→ **Trecho fornecido**

========================================================================

Frio – o frio que exaure, com o tremor dos corpos reduzidos a sacos de ossos, a última energia da sobrevivência, o frio cujas rajadas de vento queimam e cortam a pele fina como papel vegetal com a avidez de chicotes e punhais.
Já não há como esconder a morte a sete palmos do chão – não há tempo e força para cavar sepulcros, é preciso aproveitar as crateras abertas pelas bombas como cemitérios a céu aberto.
Crateras como covas, crateras como trincheiras.
Cadáveres e soldados.
Cemitério dos vivos.
Ainda assim, a resistência de Leningrado decide, contra toda a racionalidade utilitária, apresentar a Sinfonia n.º 7 em plena avenida Niévski.
Todos estão cientes de que podem morrer como moscas em meio ao bombardeio alemão.

========================================================================

→ **Dados da tarefa**

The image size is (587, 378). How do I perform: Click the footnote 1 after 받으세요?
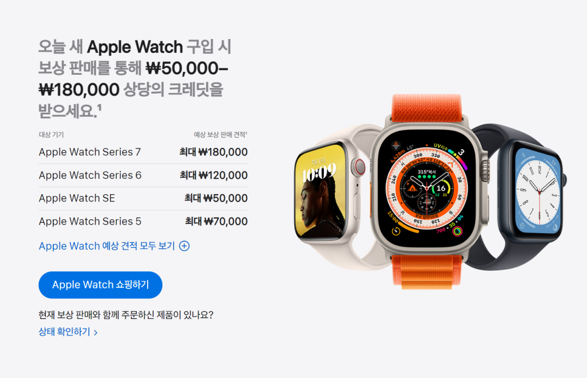[100, 107]
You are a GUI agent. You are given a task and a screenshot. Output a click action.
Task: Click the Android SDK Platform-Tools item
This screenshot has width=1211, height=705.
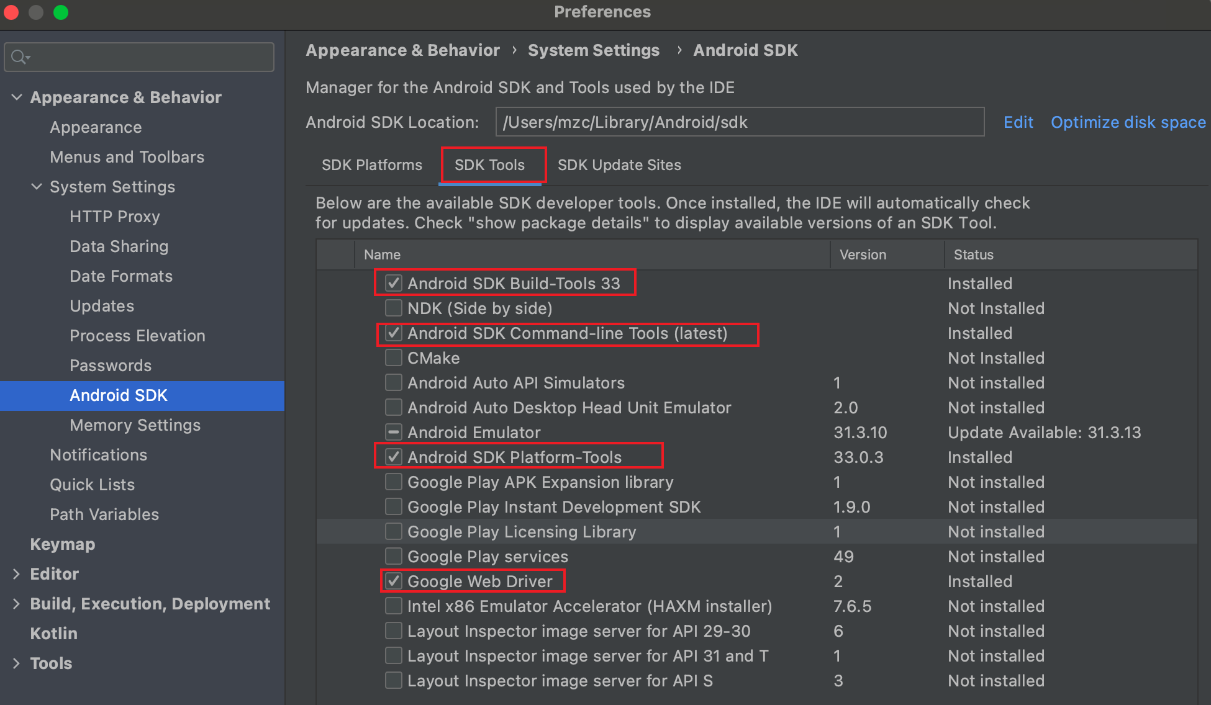coord(513,457)
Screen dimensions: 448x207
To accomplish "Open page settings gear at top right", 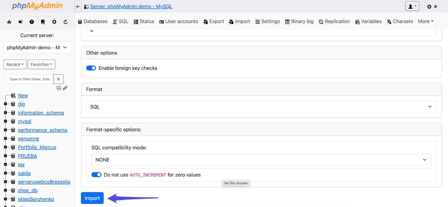I will click(x=429, y=7).
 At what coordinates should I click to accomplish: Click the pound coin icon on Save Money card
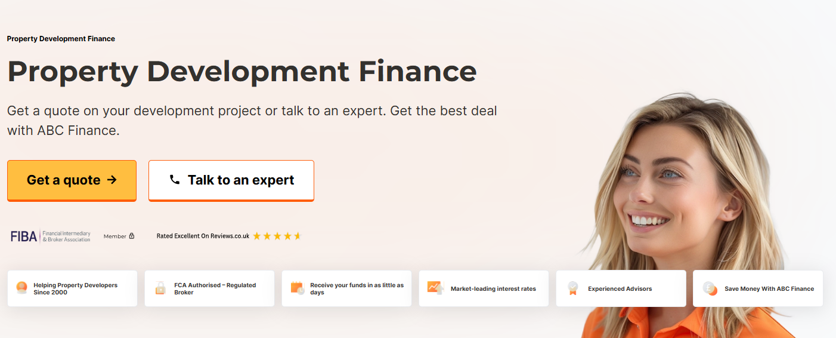click(x=710, y=288)
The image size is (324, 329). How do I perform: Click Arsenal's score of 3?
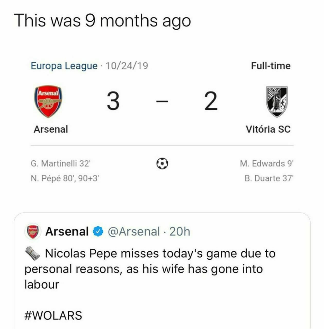point(113,101)
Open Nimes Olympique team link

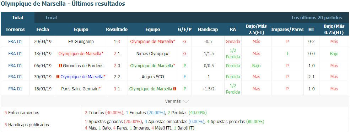click(153, 54)
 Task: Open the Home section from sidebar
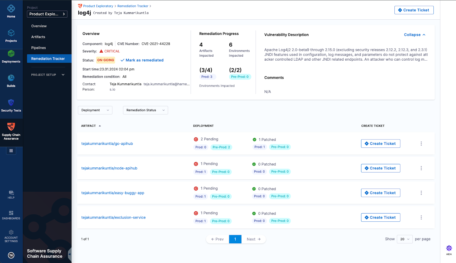click(11, 11)
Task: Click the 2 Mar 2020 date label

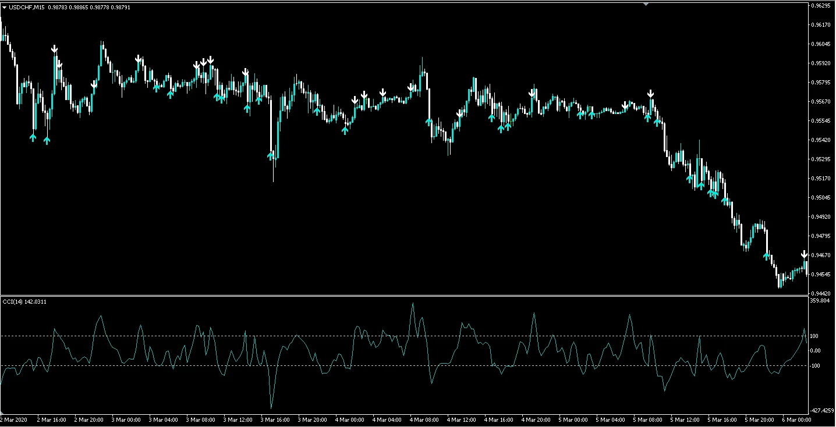Action: pos(14,419)
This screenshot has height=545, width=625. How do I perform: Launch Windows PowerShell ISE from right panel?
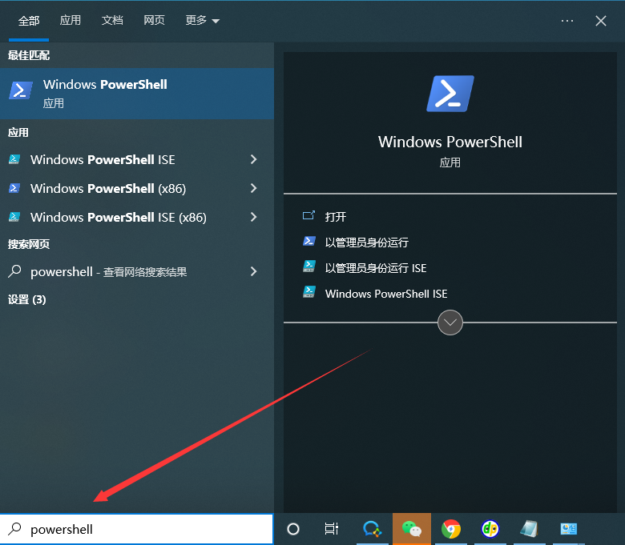[385, 294]
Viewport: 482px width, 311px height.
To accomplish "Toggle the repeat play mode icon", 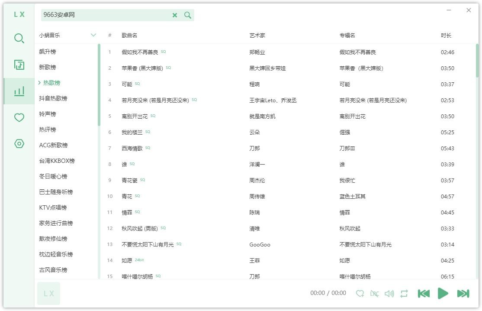I will (403, 293).
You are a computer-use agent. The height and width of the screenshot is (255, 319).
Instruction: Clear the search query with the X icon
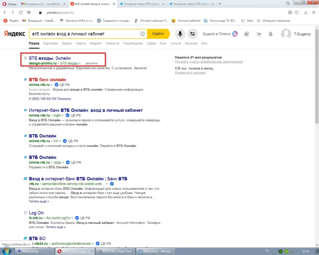(142, 34)
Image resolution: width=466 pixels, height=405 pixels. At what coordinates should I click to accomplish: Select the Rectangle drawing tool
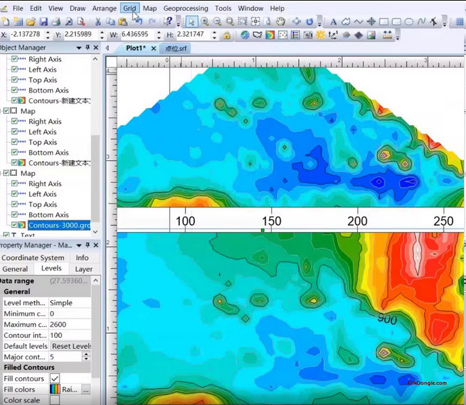coord(383,22)
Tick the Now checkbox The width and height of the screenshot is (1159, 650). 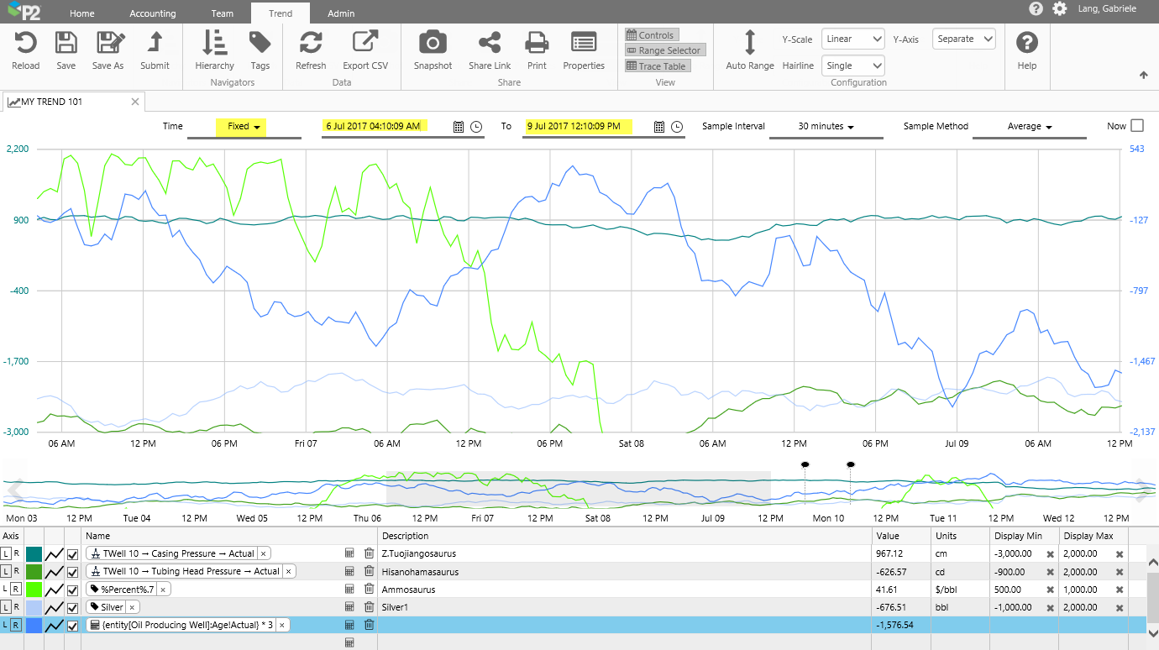point(1137,126)
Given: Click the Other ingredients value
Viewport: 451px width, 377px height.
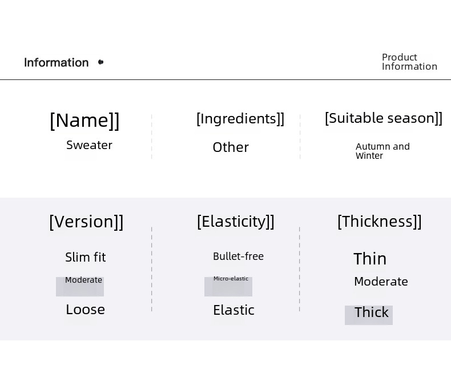Looking at the screenshot, I should click(x=231, y=147).
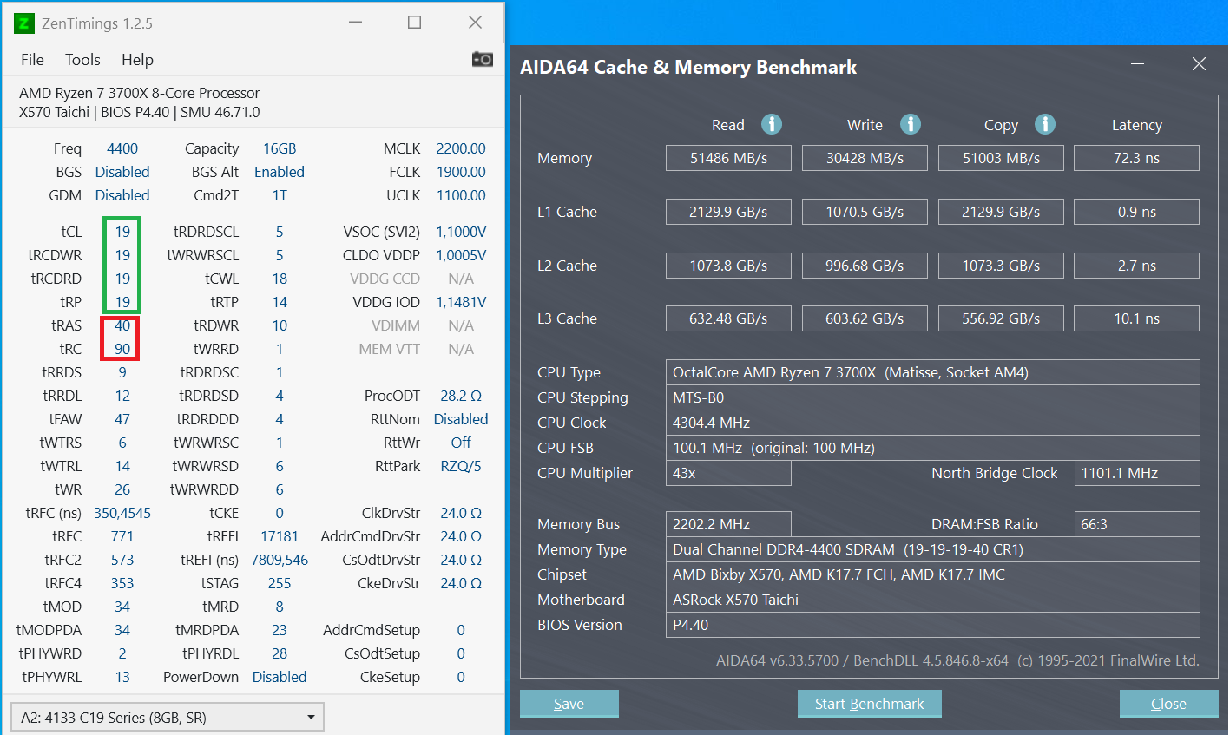Click the info icon next to Copy
Image resolution: width=1230 pixels, height=735 pixels.
tap(1045, 124)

========================================================================

→ **Tarefa A**
No trecho sobre Leningrado, que obra a resistência decide apresentar na avenida Niévski?
→ **Tarefa B**
Conte as linhas das entradas em que aparece a palavra "what" e informe apenas o número.

→ **Resposta A**
A Sinfonia n.º 7.

→ **Resposta B**
2